To make the Gospel of Jesus relevant and contextual to his audience, Mark used the metaphorical expression of salt. In the ancient world, salt was valued as gold in today's usage. The Greeks called “salt” divine (theion). It is said that the Roman soldiers were given salt as salary because of its high value. Both the words ‘salary’ and ‘soldier’ came from ‘salt’. Jews used salt for purification (II Kings 2:19-23). When the salt was mixed with incense, the sacrificial elements became pure and holy (Ex. 30:35). At the time of Jesus, people associated salt with three special values:
Due to its purifying, sustaining and antiseptic qualities, salt became an emblem of fidelity and friendship/loyalty amongst the eastern nations (Ezra 4:14). To have “eaten of his salt” and thus partaken of one's hospitality, was and still is regarded by the Arabs as a token or pledge of eternal amity. Hence, in the Bible it is used as an emblem of the covenant, thus ‘a covenant of salt’ (Num 18:19 2 Ch 13:5). In this context, Mark might have understood the sayings of Jesus in the passage as a general exhortation to hospitality and covenant loyalty.
Therefore, presenting the reign of God by using the salt metaphor, Mark placed resistance for justice and peace as an imperative social responsibility. He put justice in action. Salt must be “in you” to discern divine wisdom. Mark redirected the fervor of his community so that their expectation of God’s imminent intervention would encourage a “Jesus” response of transformative service and sacrifice rather than a “Zealot” response of military engagement. Armed rebellion does not bring peace.
How do we fight against the empire? Reflection and sharing.

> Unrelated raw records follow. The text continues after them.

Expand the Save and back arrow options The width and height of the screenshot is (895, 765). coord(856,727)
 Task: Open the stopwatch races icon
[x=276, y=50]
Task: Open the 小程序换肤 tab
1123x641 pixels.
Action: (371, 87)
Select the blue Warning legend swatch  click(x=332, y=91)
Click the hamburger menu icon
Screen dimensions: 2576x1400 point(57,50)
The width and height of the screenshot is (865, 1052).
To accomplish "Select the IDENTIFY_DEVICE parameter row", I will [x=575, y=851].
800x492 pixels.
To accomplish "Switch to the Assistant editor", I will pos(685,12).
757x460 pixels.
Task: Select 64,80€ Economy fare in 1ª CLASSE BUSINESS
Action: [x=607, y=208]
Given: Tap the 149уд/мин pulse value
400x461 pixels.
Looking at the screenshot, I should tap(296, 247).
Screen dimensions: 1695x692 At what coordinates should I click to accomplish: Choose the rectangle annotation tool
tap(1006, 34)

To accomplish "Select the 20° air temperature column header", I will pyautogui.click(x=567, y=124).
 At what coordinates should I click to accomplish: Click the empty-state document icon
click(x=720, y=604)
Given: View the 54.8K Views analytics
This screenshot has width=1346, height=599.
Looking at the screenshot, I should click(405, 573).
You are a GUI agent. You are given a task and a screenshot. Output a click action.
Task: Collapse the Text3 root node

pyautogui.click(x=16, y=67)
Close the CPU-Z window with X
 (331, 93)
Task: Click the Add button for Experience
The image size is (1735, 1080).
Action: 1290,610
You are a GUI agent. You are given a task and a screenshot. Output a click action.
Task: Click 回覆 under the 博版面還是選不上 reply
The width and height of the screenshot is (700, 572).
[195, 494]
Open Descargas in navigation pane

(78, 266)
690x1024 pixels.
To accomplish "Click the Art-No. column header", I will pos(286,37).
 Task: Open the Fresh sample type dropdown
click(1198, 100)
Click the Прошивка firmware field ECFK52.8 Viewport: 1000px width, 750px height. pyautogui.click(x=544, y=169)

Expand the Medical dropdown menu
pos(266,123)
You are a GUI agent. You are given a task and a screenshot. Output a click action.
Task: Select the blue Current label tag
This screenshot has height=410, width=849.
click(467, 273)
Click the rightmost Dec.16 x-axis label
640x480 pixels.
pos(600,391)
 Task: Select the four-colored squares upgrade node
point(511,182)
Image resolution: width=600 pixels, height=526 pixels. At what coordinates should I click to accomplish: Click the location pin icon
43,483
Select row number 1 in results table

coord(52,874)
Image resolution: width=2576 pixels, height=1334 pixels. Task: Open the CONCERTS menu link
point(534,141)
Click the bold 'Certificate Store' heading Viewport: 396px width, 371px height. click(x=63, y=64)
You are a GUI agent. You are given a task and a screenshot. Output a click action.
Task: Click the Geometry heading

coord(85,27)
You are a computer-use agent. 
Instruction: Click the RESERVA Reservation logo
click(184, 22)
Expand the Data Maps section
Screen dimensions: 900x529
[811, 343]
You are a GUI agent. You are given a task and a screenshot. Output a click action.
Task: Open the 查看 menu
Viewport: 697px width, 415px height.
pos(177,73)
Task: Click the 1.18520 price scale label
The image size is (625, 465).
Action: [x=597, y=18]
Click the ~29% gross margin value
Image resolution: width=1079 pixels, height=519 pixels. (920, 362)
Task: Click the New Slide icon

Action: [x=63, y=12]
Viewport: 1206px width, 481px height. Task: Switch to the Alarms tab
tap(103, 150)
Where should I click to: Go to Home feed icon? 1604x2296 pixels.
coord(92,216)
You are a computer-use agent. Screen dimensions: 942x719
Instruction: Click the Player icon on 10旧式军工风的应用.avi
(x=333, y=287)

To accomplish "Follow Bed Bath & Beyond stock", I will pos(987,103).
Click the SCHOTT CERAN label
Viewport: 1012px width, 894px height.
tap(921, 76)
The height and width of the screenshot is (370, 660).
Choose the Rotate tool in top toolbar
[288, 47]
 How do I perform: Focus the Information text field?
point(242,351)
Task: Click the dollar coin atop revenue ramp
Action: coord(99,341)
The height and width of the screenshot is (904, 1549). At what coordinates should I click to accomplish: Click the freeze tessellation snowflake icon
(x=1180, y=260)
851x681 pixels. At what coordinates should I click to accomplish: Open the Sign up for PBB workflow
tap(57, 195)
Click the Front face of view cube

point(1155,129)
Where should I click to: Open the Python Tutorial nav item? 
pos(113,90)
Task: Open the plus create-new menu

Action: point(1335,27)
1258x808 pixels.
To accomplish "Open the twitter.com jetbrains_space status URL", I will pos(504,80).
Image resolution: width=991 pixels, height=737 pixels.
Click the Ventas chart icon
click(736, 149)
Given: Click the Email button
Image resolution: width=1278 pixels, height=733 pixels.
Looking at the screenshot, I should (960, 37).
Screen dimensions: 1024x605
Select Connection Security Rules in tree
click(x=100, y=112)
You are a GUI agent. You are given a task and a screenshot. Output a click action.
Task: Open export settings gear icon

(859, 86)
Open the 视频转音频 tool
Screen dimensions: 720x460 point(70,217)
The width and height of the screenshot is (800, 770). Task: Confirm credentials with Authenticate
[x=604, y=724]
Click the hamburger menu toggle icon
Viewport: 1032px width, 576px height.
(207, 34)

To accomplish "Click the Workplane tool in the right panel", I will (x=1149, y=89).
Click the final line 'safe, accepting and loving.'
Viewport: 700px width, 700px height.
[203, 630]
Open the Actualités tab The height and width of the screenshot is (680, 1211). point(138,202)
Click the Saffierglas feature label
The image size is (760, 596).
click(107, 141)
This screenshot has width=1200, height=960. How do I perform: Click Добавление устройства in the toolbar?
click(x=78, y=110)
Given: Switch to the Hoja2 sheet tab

The value of God's reign is the power that de-legitimizes the empire. We live in a world of grave contradictions, poverty, disease, violence and injustice. We live in a world where religion legitimizes empire and in the name of religion, and religious identity, some of the most heinous acts of violence are committed. When we do not uphold the values of journeying together, cooperate, respect and reconcile with one another in the spirit of serving, healing, working and sharing together with love, forgiveness we lost saltiness.
According to Mark, any power, system or practice that hinders the realization of the reign of God must be challenged, opposed and transformed. The empire is contrary to the teachings of Jesus. In Mark's understanding, the reign of God includes many dimensions of life.
To fight and resist any power, institution and person that hinder the realization of the Reign of God is morally justifiable. To remain a silent spectator is sin and immoral.